* STATED PROBLEM 1 *
In the real estate text, why did the writer want financial independence rather than getting rich?
* STATED PROBLEM 2 *
Repeat the part of the real estate text from "This is why" up to and including "lots of guts.".
* STATED PROBLEM 3 *
Carry on the text about the housing bubble and The Big Short from the point where it stops.

* READING TEXT *
+++
By 2004 I owned real estate in 3 states, had 18 tenants, and two people worked for me part-time. In 2006 I sold it all, paid enough capital gains tax to support a family of 4 for a year, and sat down to watch the world come to an end.
I did pretty well. Really well, considering I had a wife, three small children, a growing church, a church building program, and I taught philosophy at a local college. I built the real estate portfolio in my spare time.
Getting rich wasn’t the goal, financial independence was. I was on my way out of my old denomination and I needed a golden parachute. In the corporate world sometimes you get one of those when you leave that world behind. I had to make my own.
But I could see what was coming with the housing bubble. Don’t let anyone fool you, lots of people saw what was coming. The problem wasn’t information, the problem was psychology. I’ll get to that in a minute.
So, after I left my old church, I decided to help others get out.
From 2004 through 2007 I represented small real estate investors as they liquidated their holdings. Those were halcyon days if you were a seller.
The prices made no sense from an investor’s point of view and all the old timers knew it. So I bought the grand lists from the nearby towns (a grand list is a list of properties and their owners including the mailing addresses of owners) and I began a direct marketing campaign.
My message was simple. I was the Jeremiah of my market. “Get out now before it’s too late!” I helped a lot of people get out. In my first year I became the number one listing agent of small investment property in a 20 mile radius. By the end of 2007 it really was too late and I went on to do other things.
This is why watching, The Big Short was a little trip down memory lane for me. I could feel the old juices flowing. Those were fun times if you kept your head. Most people didn’t. I recommend seeing the film, it’s great. If you’re not familiar with it, here’s the trailer–
I just have some quick thoughts on this. The film gets some things right, but it is a little fraudulent itself in a few ways.
First, you need to understand how a short works.
He’s the concept that most people don’t understand: when prices move, you can make money, no matter which way they move. Anyone can make money in a rising market. That’s when everyone is happy and even idiots pat themselves on the back. But you can also make money when the herd is losing it. That takes real intelligence and lots of guts.
A short is something that increases in value when something else goes down in value. Think of it like a see-saw. When one is up, the other is down and vice-versa.
+++
* ITEMS *
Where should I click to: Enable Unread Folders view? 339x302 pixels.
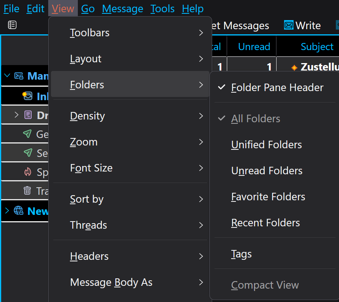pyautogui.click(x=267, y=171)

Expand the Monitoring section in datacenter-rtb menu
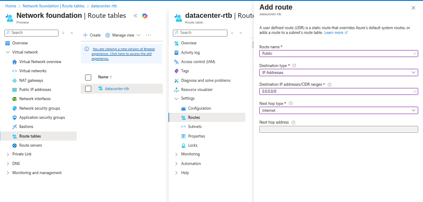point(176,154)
+++
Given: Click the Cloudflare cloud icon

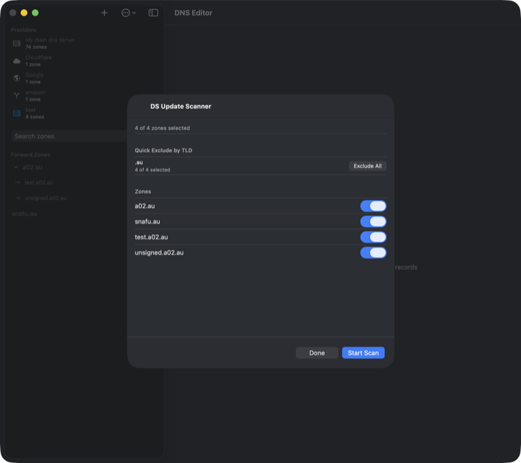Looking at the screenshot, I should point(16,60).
+++
* OUTPUT 1 *
He was on his way out of his old denomination and needed a golden parachute. In the corporate world people sometimes get one when they leave, but he had to make his own.

* OUTPUT 2 *
This is why watching, The Big Short was a little trip down memory lane for me. I could feel the old juices flowing. Those were fun times if you kept your head. Most people didn’t. I recommend seeing the film, it’s great. If you’re not familiar with it, here’s the trailer–
I just have some quick thoughts on this. The film gets some things right, but it is a little fraudulent itself in a few ways.
First, you need to understand how a short works.
He’s the concept that most people don’t understand: when prices move, you can make money, no matter which way they move. Anyone can make money in a rising market. That’s when everyone is happy and even idiots pat themselves on the back. But you can also make money when the herd is losing it. That takes real intelligence and lots of guts.

* OUTPUT 3 *
The derivatives market is where folk can invest in this sort of thing. You can buy puts on equities that will increase in value as the underlying equities lose value. It’s subtle, and only for the big boys. People didn’t think that sort of thing could be done with mortgages. What happened with the men who shorted the market in mortgaged backed securities is they actually created a way to short the market, something called a credit default swap.
You really don’t need to understand the instrument itself, just keep that see-saw concept in mind. When the market went down and millions of people lost billions of dollars, these guys hit the jackpot.
What The Big Short got right:
The madness of crowds
Have you ever seen a piñata burst at a child’s birthday party and the mad scramble that follows? That’s what it was like. People turned their houses into ATMs, cashing out equity to buy boats, fund trips to Disney World, and buy many other things that either evaporate or depreciate rapidly. Everybody was on a first name basis with their mortgage brokers since they refinanced their homes at least once a year. Maybe worse, many of these people became mortgage brokers themselves.
But what made it different from a piñata is many people thought the world generated piñatas, it was made of piñatas. And when you brought up how crazy it all was people said what they always say when there’s a financial bubble, “It’s different this time.”
Wall Street itself is a bubble–of a different kind
The people who work there think they live and work in the real world, but they don’t. Wall Street is an echo chamber, worse, it’s like high school, where all the cool rich kids really don’t believe the rules that apply to others also apply to them. Everything is mediated, people live by the numbers, and the numbers are trusted even when they don’t add up with home-truths like, “This is too good to be true”.
In the film, Mark Baum, the character Steve Carell plays, suspects there is a bubble keeping him from the truth, so he gets out and visits the world I lived in, the world of wildly over-valued real estate and sleazy mortgage brokers (I knew some). Then he goes off to another world where the folks who worked bundling bonds and bond-rating all reveal themselves to be on the make. After each encounter Baum ups his bet against the system.
It takes a commitment to reality and tremendous self-confidence to bet against the mob
When people want something to be the case, you run the risk of making lots of people angry when you tell the truth. That, or you’re laughed out of the room. Both happened to our heroes in The Big Short. But these men had the strength of will and the courage to remain true to their convictions. Why? Because they were in touch with reality. It is amazing how people can succumb to the belief that reality is subject to a vote, that if enough people want something to be true, it is. But it happens a lot.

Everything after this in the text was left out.